Густой сытный дух растекался по храму. В котелке над огнем упревала духовитая уха. С трудом приподнявшись на локте, отец Гурий разглядывал лохматую спину незваного гостя. Его затуманенным очам на миг представилось, что в его хоромине хозяйничает снежный человек. По святоотеческому преданию, снежный человек есть химера, сродник лешим и кикиморам. Монах выпростал руку, чтобы перекрестить видение, но диковинное создание обернулось на вздох и оказалось пареньком лет шестнадцати, в вывернутом наизнанку овчинном тулупе и лохматом треухе.
Лицо парня показалось монаху странным, уродливо искаженным, как в объективе «рыбий глаз», но взгляд был осмысленный и вежливый. Стянув с макушки шапку, он как по писаному поклонился отцу Гурию.
– Будь здоров, милой человек, – северной скороговоркой поздоровался паренек, налегая на «о». – А я-то думал, ты помер…
– Откуда книга? – одними губами прошептал монах.
– Да мальцы нахазарили на майски-то праздники. Весчи твои продать хотели, таки гаденки несмысленны! Я их в бане примкнул, а сам сел лучинку щипать. «Спалю всех, – говорю, – как есть спалю! У кого весчи похватат?» – «Скажем, только не пали, у лесного попа три мешка набрали». Я тут тебе и рыбки вясточку привез и крупки подсыпал…
Заварив какой-то запашистой травы, новый знакомый уже подносил шибающую паром кружку к губам отца Гурия:
– Пей! Горячий чай где-нито лучше, чем холодный.

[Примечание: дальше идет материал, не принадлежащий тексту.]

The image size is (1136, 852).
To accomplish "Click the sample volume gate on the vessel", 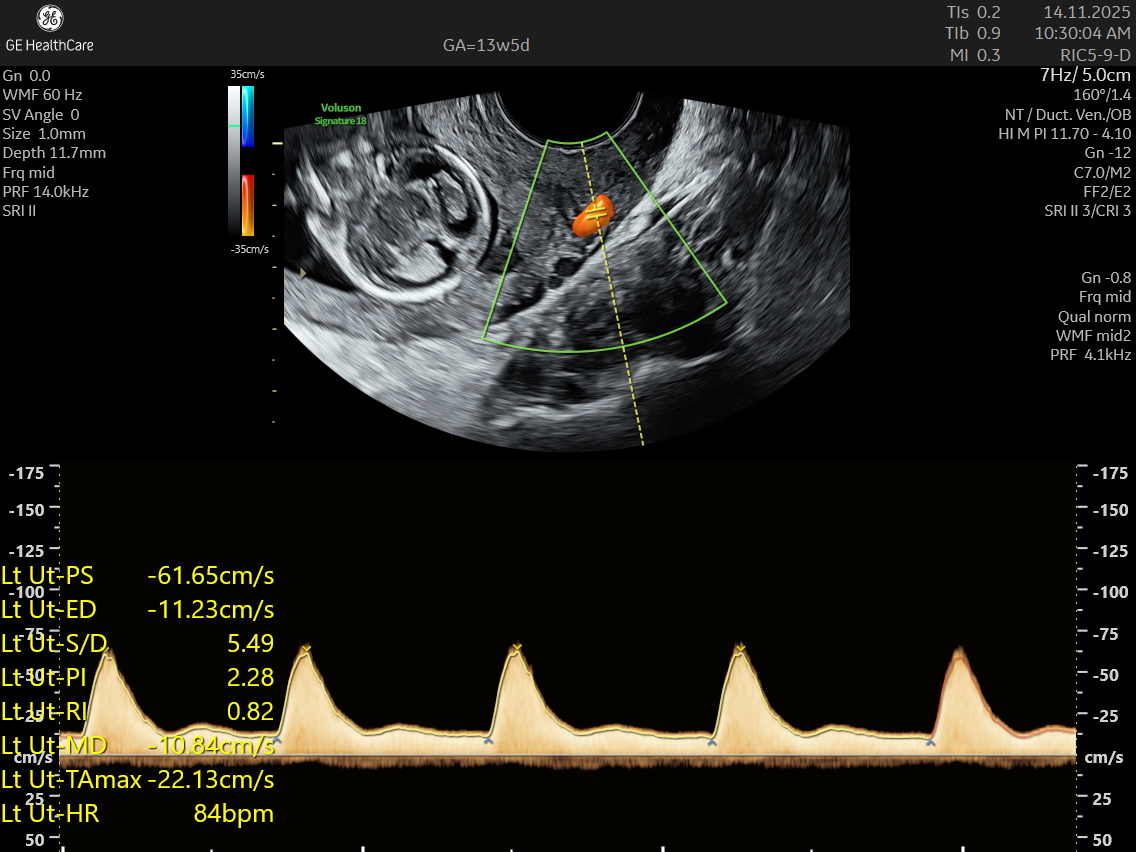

Все последующие дни отец Гурий волей-неволей принимал заботы и труды безудержного в заботах и неугомонности парня. Сам себя он называл Гармыш.
– Гармыш – то прозвишчо тако. Гармыш – у нас рыбка мала да пестра, а звать-то меня Герасим. Бабка Ераской зват, – объяснял он, оголяя в улыбке мелкие, точно обточенные, зубы.
В школе Герасим отучился, по его словам, лишь до третьего класса. Деревня оскудела, и школу, где осталось на семь классов четверо учеников, закрыли. Детей увезли доучиваться в пестовский интернат. Ераску не отдала бабушка: старая боялась остаться без живой души рядом, да и разумом парнишка был «окраден». Алкоголичка-мать пропила и наружность дитяти. Маленькие карие глазки Герасима смотрели в разные стороны. Плоская переносица, в пол-ладони шириной, и приподнятая, рассеченная сверху заячья губа не оставляли надежд, что парень когда-нибудь выровняется. На каникулах взращенная в городе молодежь люто баловала в деревне и окрестностях. Ераска, хотя и слыл юродивым, тем не менее держал в строгости городскую поросль. Странная, словно из этнографического заповедника, речь перешла малому от его древней бабки.